In a quick Google, most links relate to rules about behaviour (e.g. no hitting, no name-calling). I’m more interested in having a set of philosophies that a family agrees represents them and guides their lifestyle (e.g. vegetarianism, Christianity, minimalism, parenting style, community obligations, treatment of others, etc.) and why they have chosen/believe in them. My husband and I have long discussions at times, but I think we’d both benefit from having our conclusions formally recorded so that we could refer to them in times of doubt or conflict (and of course change them as a family when we change).

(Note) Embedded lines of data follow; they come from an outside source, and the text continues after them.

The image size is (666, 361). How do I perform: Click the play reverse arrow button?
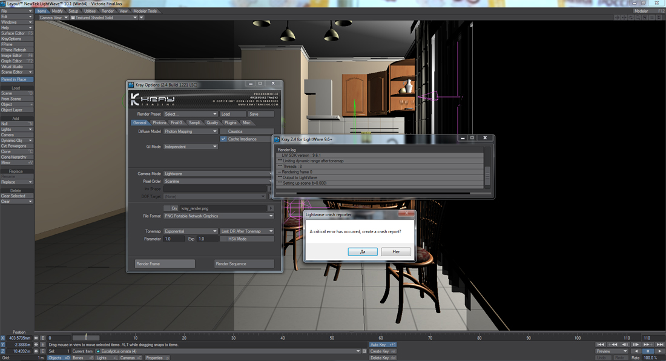point(636,351)
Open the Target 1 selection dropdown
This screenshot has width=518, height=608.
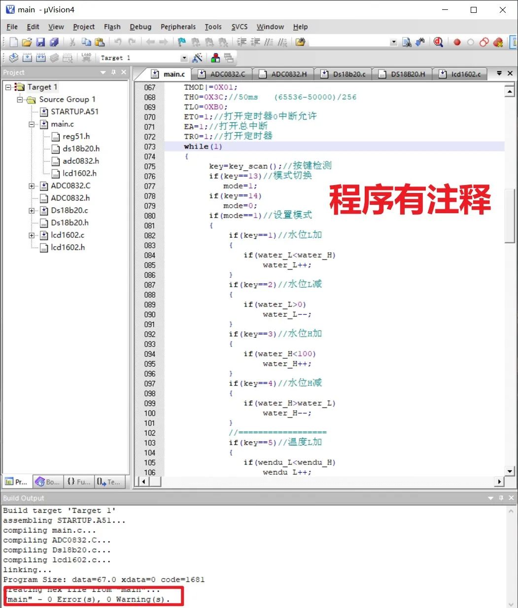183,58
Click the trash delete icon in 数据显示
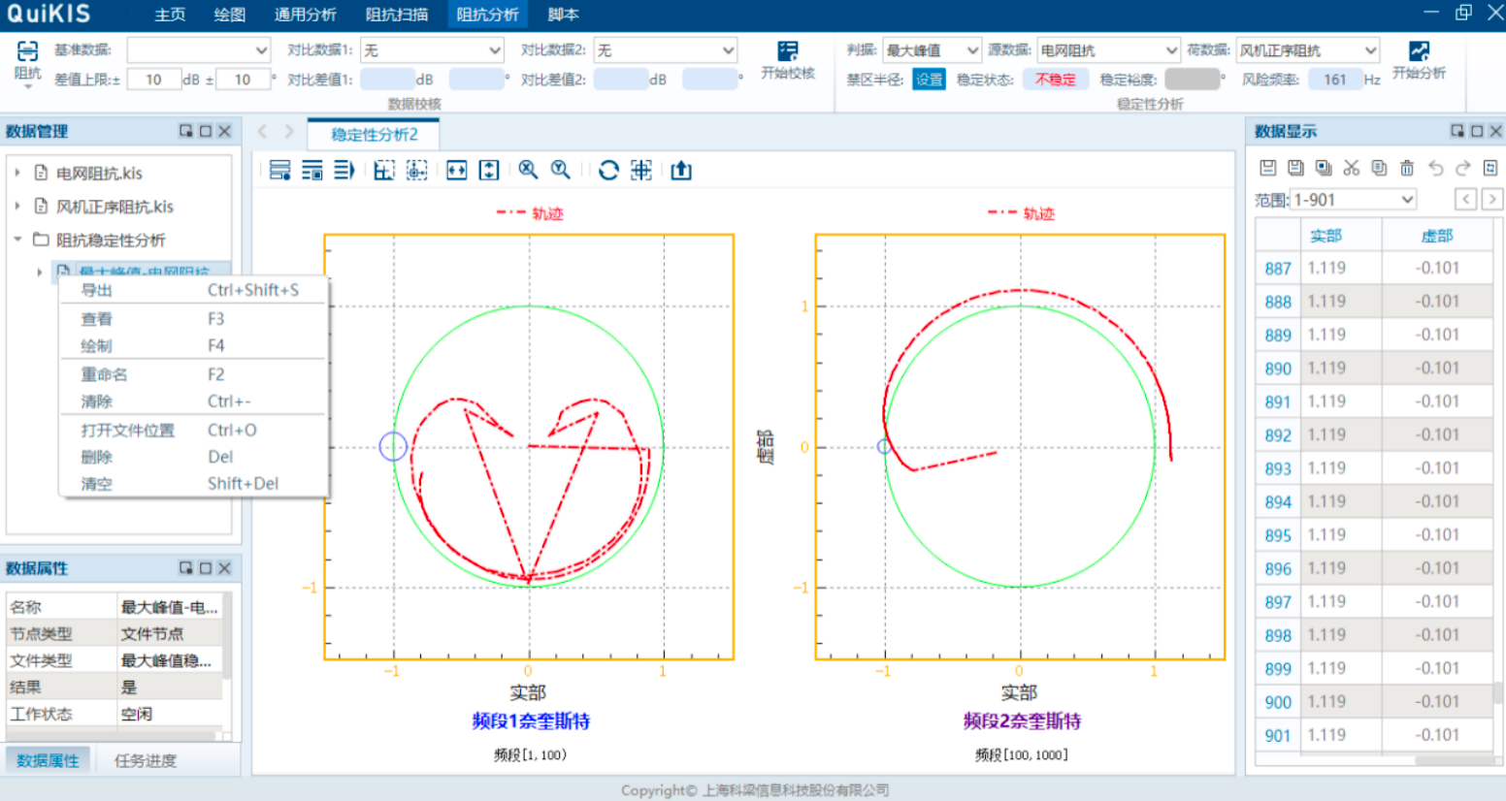1506x801 pixels. (1407, 168)
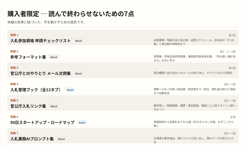246x147 pixels.
Task: Select 90日スタートアップ・ロードマップ title
Action: tap(42, 122)
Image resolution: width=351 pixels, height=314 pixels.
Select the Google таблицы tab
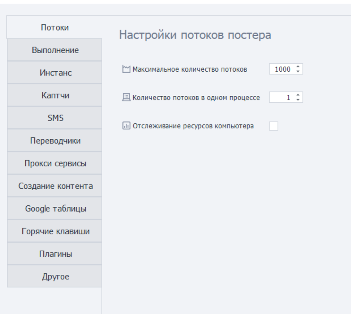55,208
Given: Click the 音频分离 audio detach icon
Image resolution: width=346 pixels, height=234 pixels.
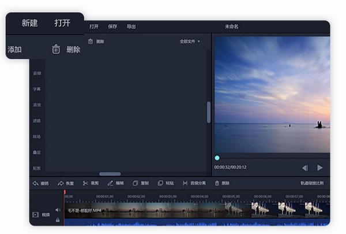Looking at the screenshot, I should tap(186, 183).
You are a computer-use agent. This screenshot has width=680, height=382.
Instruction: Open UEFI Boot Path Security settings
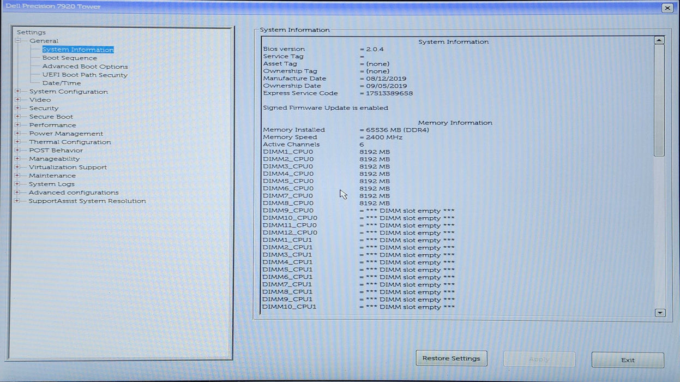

By the way, my children are 4, 2, and 1, so I’m hoping to gently start a habit of family meetings soon, but their involvement in our family contract will be minimal at this point.
Many thanks,
7 October 2010, 9:01 am- Linda, mum of three
- Dunedin, New Zealand
Archie and Rebecca:
Hi, nice to find you on the Web Amy and Lisa —
we have listened to some of your podcasts and they seem to be quite helpful for parents with a variety of questions on parenting. We’re looking for something related to working or parenting postively a child — our nephew actually– who is, or appears to be, just so fully charged with energy, not of the positive type, rather the rebellious and confrontational type to his parents, even at the age of 6.5, his parents are certainly looking for good advice.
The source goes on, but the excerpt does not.